A combination of circumstances ensured that the work of the Survey for many years did indeed become primarily practical. For the first 20 years of Smith's directorate, appropriations were essentially static while funds from outside sources steadily increased, especially for the topographic mapping and water-resources programs, which were largely practical in nature. The classification program was extended as the Roosevelt conservation program developed but Congress steadfastly refused to appropriate additional funds for the new form of classification. It was necessary to divert personnel from research programs to the classification program, and an exodus of geologists from the Survey for more challenging positions in industry, which began in the first year of Smith's directorate, resulted in residual impoverishment. Within a few years, the profession began to look down on the Survey as a "department of practical geology."29

Figure 24. Land-classification and ground-water studies were combined in New Mexico, 1909.

The extension of the classification program began at the behest of geologists working in the California oil fields who urged the Director to act to safeguard oil development on the public lands. At the time, title to oil-bearing lands could be obtained only under the Mining Act of 1872, which required that a discovery be made before the land could be acquired, discoveries required drilling, which cannot be done in secret, and potential oil lands were being obtained fraudulently under other laws to take advantage of the oil companies' work. On Smith's recommendation, the Secretary of the Interior in August 1907 withdrew some potential oil-bearing lands in California from agricultural entry, pending classification. In December 1908, newly discovered western phosphate lands were withdrawn from entry, and the Land Classification Board was established in the Geologic Branch to administer the new responsibilities for classification. Within a few months of the Board's formation, the Survey was assigned responsibility for classification of lands under the Enlarged Homestead Act, and a program of hydrographic classification was added to that of mineral-land classification.

Figure 25. The panoramic camera, used in the early 1900's in Alaska, marked the beginning of photogrammetric methods of mapping by the Survey.

The classification program was only part of the Survey's involvement in the rapidly developing Roosevelt conservation program. An Inland Waterways Commission, appointed in March 1907 to prepare a comprehensive plan for use of inland waters, in the fall of 1907 suggested a Conference of Governors at the White House to dramatize the need for conservation. From the Governors Conference in May 1908 came the National Conservation Commission that in the record time of 5 months, with the aid of Government scientific agencies including the Geological Survey, prepared an inventory of natural resources, containing not only estimates but predictions of times of exhaustion of various mineral resources.
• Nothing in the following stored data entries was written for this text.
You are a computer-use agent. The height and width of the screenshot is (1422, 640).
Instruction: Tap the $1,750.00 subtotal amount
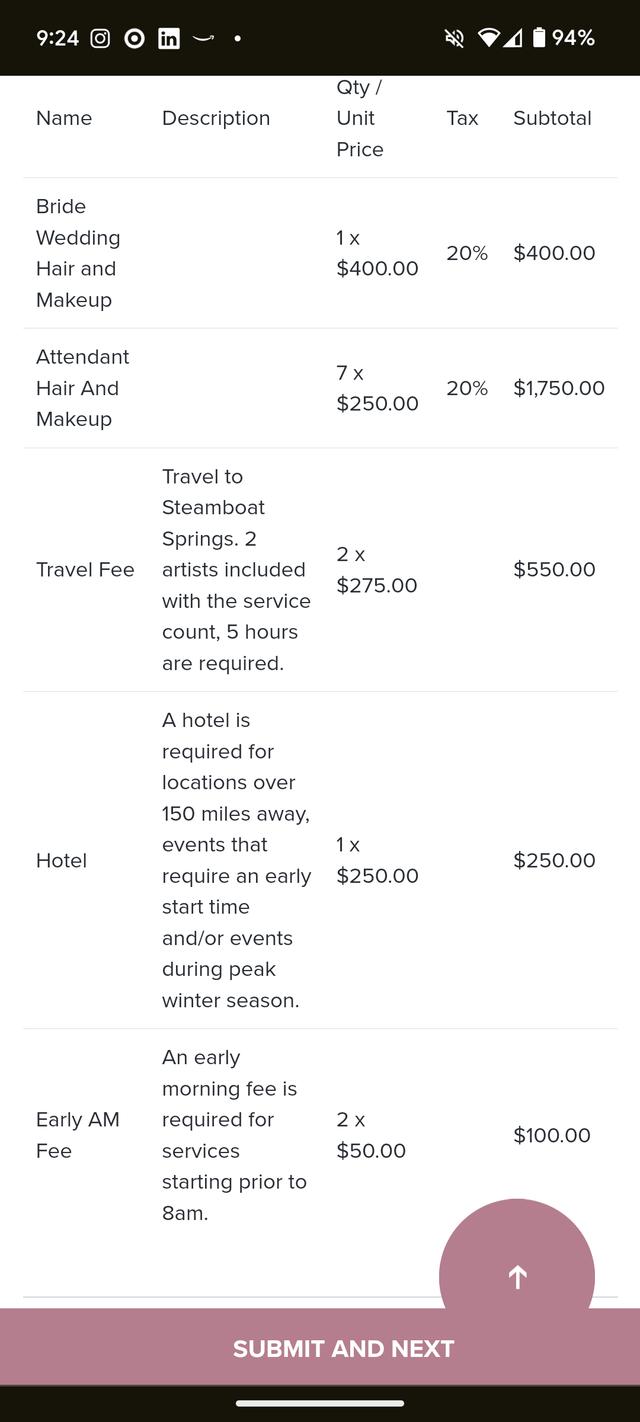click(559, 388)
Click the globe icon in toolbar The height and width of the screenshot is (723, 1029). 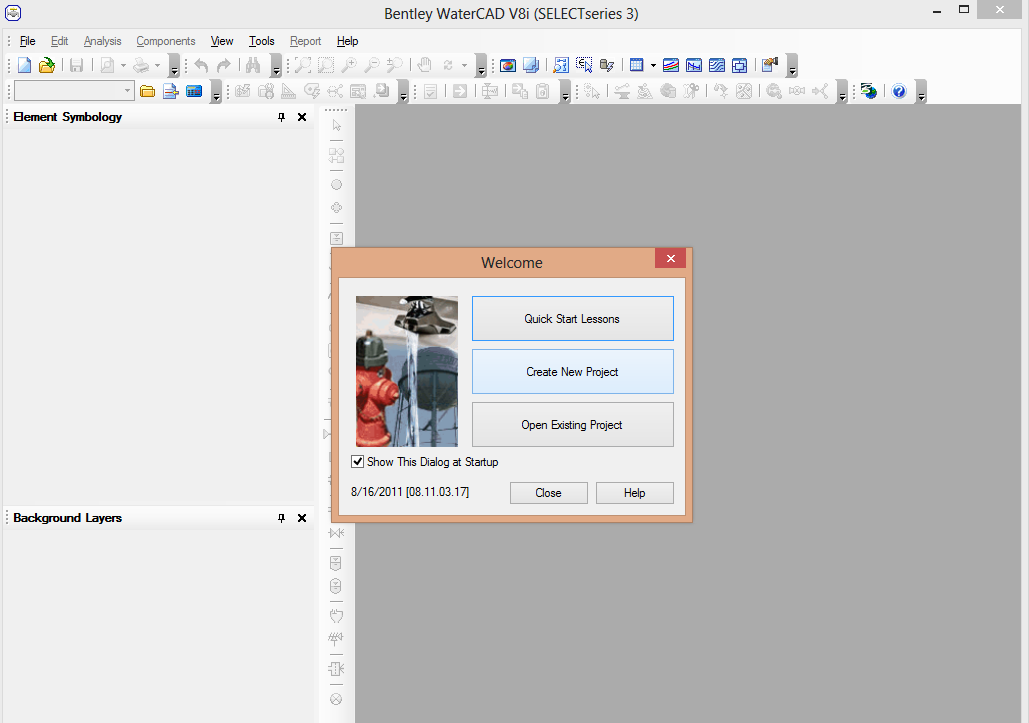point(869,92)
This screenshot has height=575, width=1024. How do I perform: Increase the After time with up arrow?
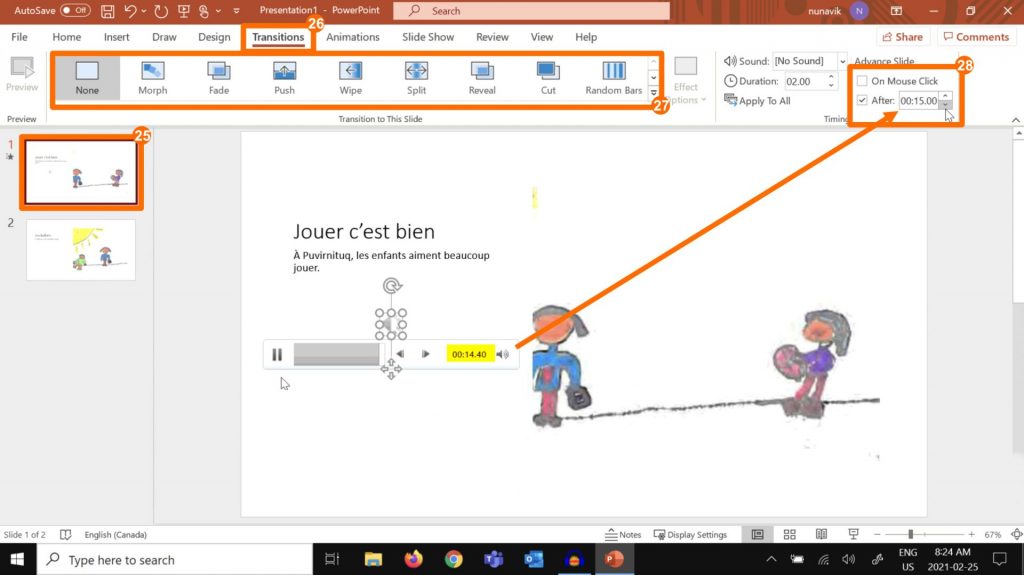pyautogui.click(x=948, y=96)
Conservation, however, became a controversial issue, politically and scientifically. Originally, conservation had referred primarily to the prevention of waste or destruction of resources and was thus considered a scientific or technological problem. In Europe, however, where natural resources had long been used with the utmost care, it was natural for the government to exert some control, and there conservation was part of political economy. The conservation inaugurated under Roosevelt differed from European conservation in being almost completely restricted to the public domain and, by the withdrawal from entry of millions of acres of public land, locking up the resources rather than regulating their use. Politically, it arrayed East against West and progressive against conservative; paradoxically, the progressives rather than the conservatives favored conservation. Scientists were also divided; while some stressed the need for research, others urged government control.
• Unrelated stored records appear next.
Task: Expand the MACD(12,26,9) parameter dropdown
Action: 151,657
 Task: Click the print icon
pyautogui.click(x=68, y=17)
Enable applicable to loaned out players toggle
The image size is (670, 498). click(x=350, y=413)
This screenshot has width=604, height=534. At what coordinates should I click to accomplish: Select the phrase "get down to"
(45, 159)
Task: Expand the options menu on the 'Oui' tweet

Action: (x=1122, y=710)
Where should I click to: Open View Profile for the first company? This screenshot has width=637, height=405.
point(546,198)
Under William Howard Taft, who succeeded Roosevelt as President in March 1909, the conservation movement provided the setting for a battle between progressives and conservatives. Taft was as committed to conservation as Roosevelt but, being a strict constructionist of the law, believed it to be his role to give the Roosevelt program the force of law. His Secretary of the Interior, Richard A. Ballinger, was of like mind. In 1910, Congress undertook an investigation, ostensibly of the Forest Service and the Department of the Interior with regard to certain land claims in Alaska but in reality of loose construction of the law as typified by Gifford Pinchot, the Chief Forester and Roosevelt confidant, and of strict construction as typified by the Secretary of the Interior. The Director of the Survey strongly supported the Secretary, cheerfully accepted greatly increased responsibilities for classification of the public lands, including evaluations of waterpower sites, and sought and eventually obtained the withdrawal of oil bearing lands in California and Wyoming. Although Secretary Ballinger was exonerated by Congress, he was condemned by the public and resigned in 1911. Congress, however, had resolved the question of the legality of the withdrawals by passing the Pickett Act in 1910. Thereafter, the resources of all withdrawn lands except the coal lands, which could be sold after being classified and appraised by the Geological Survey, became unavailable.

Figure 26. Coal-land classification and geologic mapping were combined in North Park, Colorado, 1911.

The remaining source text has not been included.